• _EXCERPT PROVIDED_:
..........
Production ML & GenAI Workloads at Scale

The Challenge

Enterprise retail decision-making requires diverse ML approaches - no single model type solves forecasting, personalization, pricing, and customer lifecycle management. The organization needed a production ML practice that could support a wide range of modeling techniques while maintaining proper governance, experiment tracking, and deployment lifecycle management.

My Approach

I built the production ML practice with a focus on selecting the right modeling technique for each business problem, with MLflow as the backbone for experiment tracking and model lifecycle management.

Modeling Techniques

The practice supports several advanced approaches:

GraphRAG: Combining knowledge graph relationships with retrieval-augmented generation - the graph provides structured context that enriches LLM responses far beyond what flat document retrieval can achieve
Causal Modeling: Understanding cause-effect relationships for pricing and promotion decisions. Instead of just correlating price changes with sales, causal inference identifies the true impact of interventions
Bandit Optimization: Multi-armed bandit approaches for dynamic decision-making under uncertainty - used for real-time personalization where exploration and exploitation must be balanced
Survival Modeling: Time-to-event analysis for customer lifecycle and churn prediction, modeling not just whether a customer will churn, but when

MLOps Foundation

Every production model follows a consistent lifecycle:

Experiment tracking: All training runs, hyperparameters, and metrics tracked in MLflow
Model registry: Central source of truth for model versions, staging, and production promotion
Monitoring: Drift detection and performance degradation alerts
Governance: Model cards documenting purpose, training data, limitations, and owners

Key Decisions & Trade-offs

Right technique for the problem: Rather than defaulting to deep learning for everything, each use case gets the most appropriate approach. Causal models for pricing, bandits for real-time decisions, survival models for lifecycle - this pragmatism improves both accuracy and interpretability.

GraphRAG over vanilla RAG: Adding the knowledge graph layer to retrieval-augmented generation was more complex to build, but the structured relationships it provides dramatically improve response quality for domain-specific queries.

Impact

The production ML practice provides QVC Group with a governed, scalable approach to deploying diverse AI capabilities. Each technique is chosen for its fit to the business problem, not for its novelty.
..........
• _DATA FOR REVIEW_:
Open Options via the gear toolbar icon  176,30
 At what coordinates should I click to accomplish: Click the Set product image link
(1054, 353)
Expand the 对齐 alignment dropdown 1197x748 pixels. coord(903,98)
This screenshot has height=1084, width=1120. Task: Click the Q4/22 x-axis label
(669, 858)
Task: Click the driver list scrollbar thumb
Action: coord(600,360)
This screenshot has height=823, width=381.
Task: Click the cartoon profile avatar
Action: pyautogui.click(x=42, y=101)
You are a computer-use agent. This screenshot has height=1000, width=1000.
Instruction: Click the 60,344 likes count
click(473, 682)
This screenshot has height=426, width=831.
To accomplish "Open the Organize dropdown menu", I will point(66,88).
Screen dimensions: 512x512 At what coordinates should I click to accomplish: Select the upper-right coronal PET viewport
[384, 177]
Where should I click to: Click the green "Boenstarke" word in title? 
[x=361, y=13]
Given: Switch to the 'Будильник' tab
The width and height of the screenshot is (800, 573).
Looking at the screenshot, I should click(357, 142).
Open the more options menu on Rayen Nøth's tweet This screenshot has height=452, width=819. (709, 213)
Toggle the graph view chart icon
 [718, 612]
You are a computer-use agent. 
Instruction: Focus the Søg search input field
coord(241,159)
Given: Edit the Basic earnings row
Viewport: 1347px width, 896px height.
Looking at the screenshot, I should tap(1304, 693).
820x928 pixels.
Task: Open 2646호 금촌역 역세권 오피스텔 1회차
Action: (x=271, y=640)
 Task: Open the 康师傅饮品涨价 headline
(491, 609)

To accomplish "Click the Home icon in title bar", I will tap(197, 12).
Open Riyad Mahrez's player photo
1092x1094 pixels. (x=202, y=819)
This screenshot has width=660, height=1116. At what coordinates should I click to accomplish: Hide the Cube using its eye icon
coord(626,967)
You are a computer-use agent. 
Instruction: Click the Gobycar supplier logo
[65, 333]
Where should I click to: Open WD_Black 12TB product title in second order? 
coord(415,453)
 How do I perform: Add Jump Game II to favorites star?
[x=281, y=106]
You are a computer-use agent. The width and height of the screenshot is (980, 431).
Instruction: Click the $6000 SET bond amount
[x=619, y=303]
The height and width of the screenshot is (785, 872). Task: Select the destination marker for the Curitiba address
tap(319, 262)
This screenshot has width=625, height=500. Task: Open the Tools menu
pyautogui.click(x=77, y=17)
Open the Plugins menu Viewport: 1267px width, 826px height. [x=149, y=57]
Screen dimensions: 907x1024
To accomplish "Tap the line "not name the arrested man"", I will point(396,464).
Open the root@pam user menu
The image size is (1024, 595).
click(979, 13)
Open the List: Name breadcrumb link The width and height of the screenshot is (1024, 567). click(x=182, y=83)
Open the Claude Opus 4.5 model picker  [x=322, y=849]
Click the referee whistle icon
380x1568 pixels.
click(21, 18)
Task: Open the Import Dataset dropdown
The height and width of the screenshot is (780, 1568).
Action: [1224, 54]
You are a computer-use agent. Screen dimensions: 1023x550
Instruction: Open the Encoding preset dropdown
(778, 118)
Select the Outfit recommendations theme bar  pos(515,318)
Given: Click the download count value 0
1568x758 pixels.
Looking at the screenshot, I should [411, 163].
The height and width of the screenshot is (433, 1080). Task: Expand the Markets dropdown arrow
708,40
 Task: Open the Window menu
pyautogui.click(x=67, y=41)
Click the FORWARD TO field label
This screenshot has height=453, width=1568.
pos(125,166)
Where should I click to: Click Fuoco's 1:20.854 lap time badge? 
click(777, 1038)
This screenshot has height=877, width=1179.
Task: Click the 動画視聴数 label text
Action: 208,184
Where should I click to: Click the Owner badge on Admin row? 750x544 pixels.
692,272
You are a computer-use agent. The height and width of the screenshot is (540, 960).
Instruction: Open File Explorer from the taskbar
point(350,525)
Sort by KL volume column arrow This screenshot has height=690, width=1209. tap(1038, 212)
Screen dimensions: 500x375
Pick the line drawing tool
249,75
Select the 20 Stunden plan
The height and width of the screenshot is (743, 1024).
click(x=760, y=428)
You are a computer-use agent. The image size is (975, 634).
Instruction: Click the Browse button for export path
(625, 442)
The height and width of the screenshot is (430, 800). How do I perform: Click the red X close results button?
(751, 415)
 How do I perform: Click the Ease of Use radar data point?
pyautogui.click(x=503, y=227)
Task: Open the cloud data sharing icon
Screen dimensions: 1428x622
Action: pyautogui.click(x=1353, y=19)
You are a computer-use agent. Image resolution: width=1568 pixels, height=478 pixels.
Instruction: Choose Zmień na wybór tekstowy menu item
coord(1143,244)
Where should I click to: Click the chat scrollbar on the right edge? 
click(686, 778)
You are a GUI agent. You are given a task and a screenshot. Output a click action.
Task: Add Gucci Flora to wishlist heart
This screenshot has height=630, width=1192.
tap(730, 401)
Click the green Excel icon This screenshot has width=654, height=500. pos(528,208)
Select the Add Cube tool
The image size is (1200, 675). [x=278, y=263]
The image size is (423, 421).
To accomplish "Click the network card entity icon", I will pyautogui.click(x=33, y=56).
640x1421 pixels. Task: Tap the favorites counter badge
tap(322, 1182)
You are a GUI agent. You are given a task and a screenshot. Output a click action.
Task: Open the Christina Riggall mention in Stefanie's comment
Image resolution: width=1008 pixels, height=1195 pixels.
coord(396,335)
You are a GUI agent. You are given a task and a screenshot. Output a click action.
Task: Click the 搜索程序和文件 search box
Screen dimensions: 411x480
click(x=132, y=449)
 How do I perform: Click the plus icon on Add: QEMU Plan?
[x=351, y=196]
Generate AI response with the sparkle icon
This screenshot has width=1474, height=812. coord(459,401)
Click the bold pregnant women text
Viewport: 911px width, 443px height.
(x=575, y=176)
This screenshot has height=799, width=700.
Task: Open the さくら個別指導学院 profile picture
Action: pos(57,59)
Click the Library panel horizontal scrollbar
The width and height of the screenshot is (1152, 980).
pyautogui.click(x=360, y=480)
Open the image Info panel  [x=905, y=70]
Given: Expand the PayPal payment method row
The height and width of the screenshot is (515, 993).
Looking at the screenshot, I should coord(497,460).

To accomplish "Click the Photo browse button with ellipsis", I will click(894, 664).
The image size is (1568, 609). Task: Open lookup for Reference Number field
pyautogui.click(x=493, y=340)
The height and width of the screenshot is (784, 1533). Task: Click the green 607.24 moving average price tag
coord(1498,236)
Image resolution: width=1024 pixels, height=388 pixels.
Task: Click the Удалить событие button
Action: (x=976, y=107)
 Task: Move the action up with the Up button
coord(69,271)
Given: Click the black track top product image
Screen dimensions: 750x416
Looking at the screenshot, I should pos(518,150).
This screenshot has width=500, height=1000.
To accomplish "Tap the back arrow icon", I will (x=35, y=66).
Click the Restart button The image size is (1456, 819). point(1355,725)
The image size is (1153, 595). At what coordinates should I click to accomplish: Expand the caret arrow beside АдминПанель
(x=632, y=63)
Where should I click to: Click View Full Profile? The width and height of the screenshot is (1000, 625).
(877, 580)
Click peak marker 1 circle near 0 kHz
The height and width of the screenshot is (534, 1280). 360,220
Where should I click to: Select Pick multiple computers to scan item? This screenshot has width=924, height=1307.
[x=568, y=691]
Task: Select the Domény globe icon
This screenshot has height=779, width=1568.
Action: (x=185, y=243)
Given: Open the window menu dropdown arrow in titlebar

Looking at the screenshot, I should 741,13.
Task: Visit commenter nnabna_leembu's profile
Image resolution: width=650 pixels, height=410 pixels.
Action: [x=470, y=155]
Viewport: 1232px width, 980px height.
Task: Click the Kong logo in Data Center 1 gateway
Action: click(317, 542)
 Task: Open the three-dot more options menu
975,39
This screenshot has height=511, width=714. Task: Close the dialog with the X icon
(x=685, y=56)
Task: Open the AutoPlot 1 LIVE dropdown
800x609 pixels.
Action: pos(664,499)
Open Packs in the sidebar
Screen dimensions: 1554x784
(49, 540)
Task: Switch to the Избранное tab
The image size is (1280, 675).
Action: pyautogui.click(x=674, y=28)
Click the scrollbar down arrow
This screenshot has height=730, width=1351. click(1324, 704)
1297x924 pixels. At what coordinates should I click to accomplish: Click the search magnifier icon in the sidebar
..........
• _EXERCISE REQUIREMENTS_:
1. According to the case study on production ML, why was GraphRAG used instead of vanilla RAG even though it was more complex to build?
2. Transcribe the part of the case study on production ML that opens with the words containing "I built the" and closes with "model lifecycle management.".

• _COMPLETED EXERCISE_:
1. The knowledge graph layer made GraphRAG harder to build. It was still chosen because its structured relationships dramatically improve response quality for domain-specific queries.

2.
I built the production ML practice with a focus on selecting the right modeling technique for each business problem, with MLflow as the backbone for experiment tracking and model lifecycle management.